Vulps you're alive! I was getting worried you'd fallen off the face of the earth.
You know, if AMD can catch their breath and re-energize when Broadwell hits then that fact may well put them back in , or on top, of the gaming market. Here's crossing our fingers....
WardenWolf, on 19 March 2013 - 08:54 AM, said:
I doubt Intel is going to move to a non-upgradable CPU platform on *desktop* processors any time soon.

The problem is that this happened accidentally with Haswell went it was debuted. At Intel's Developer convention they came out demonstrating a BGA board in their demo systems. An when they were asked about it they were mum on the subject. Speculation and outrage ensued until they came out and stated that those initial CPUs were engineering samples and were intended mainly for the laptop market.
However, this one is different. Intel has already come out and stated that Broadwell will be BGA, yet they also hinted that there are other possibilities.
As Vulps mentioned, BGA CPUs could well be intended for mainstream system builders like Dell and everyday users in the mid range. While enthusiast flavored parts would still be culled from their XEON line and still offered in a PGA basis. Think 1155 vs 2011 parts.
Or as a example. If you're building a machine then the low and mid range selection for Broadwell would be similar to your current 1155 Sandy/Ivy Bridge, only BGA means your CPU and Motherboard are sold as one and are not upgradeable. The enthusiast realm would be like jumping into the socket 2011 X79 chipsets with Sandy & Ivy Bridge. Pricier but far more capability and of course upgradeable.

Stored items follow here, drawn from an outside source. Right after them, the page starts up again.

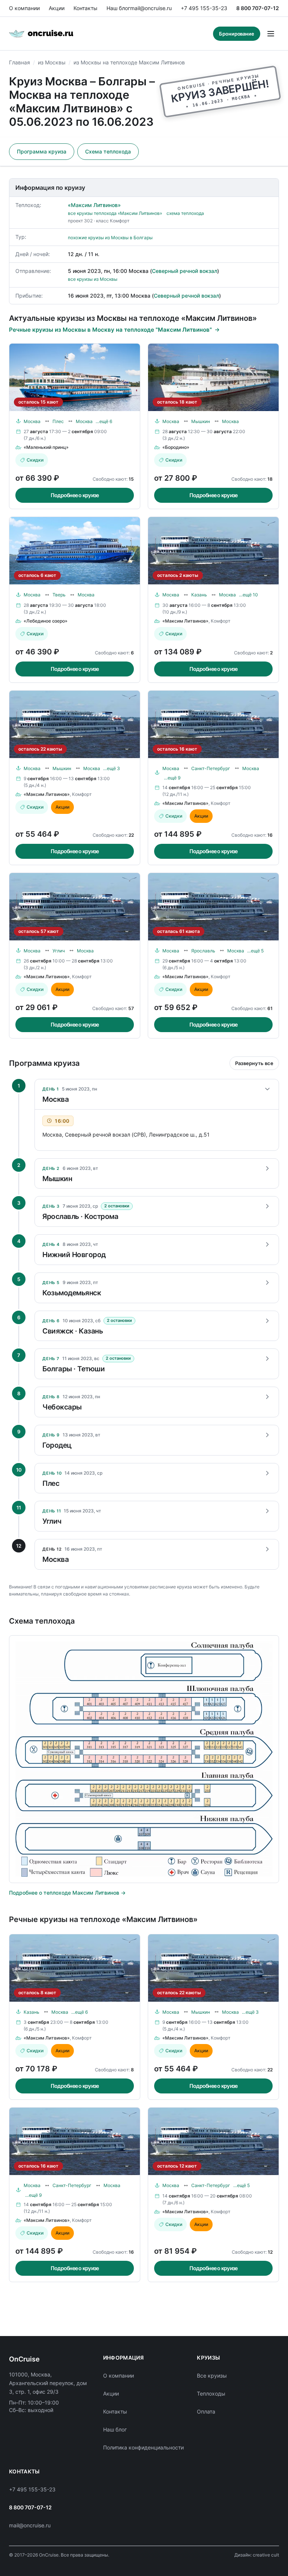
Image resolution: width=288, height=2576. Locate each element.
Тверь (59, 594)
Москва (32, 421)
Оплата (206, 2411)
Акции (56, 8)
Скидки (35, 460)
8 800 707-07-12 (257, 8)
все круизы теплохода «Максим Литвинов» (115, 213)
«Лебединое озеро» (46, 621)
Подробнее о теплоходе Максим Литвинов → (67, 1892)
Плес (58, 421)
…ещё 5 (255, 951)
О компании (24, 8)
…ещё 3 (111, 768)
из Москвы (52, 62)
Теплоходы (211, 2393)
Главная (19, 62)
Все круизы (212, 2375)
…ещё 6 (104, 421)
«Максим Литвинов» (94, 205)
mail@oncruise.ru (151, 8)
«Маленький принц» (46, 447)
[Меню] (270, 33)
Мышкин (200, 421)
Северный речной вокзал (184, 271)
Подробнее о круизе (75, 495)
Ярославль (203, 951)
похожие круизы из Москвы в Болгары (110, 237)
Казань (199, 594)
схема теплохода (185, 213)
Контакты (86, 8)
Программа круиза (41, 151)
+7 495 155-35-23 (204, 8)
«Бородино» (175, 447)
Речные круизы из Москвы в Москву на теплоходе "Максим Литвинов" (110, 329)
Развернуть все (254, 1063)
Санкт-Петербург (210, 768)
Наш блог (118, 8)
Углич (58, 951)
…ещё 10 (248, 594)
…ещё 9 (172, 778)
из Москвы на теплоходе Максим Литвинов (129, 62)
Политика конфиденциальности (143, 2447)
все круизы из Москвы (92, 279)
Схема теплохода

But Intel has done something similar with BGA (type CPUs) before. Anyone remember how the Pentium III slot 1 design worked.....
http://en.wikipedia.org/wiki/Slot_1
From what I've seen and been told at the conferences, is that with the huge trend toward heterogeneous CPU cores, is that the shear numbers of possibilities mixing CPU cores with GPU/RISC/APU/ATOM/ARM...(or even some of the newer SoC) etc. Would mean that the Pin Grid Arrays couldn't keep up with the changes. MB makers would have to design and develop huge inventories of boards just to chase the wildly varying CPU designs.
Edited by Bad Karma 308, 19 March 2013 - 11:51 AM.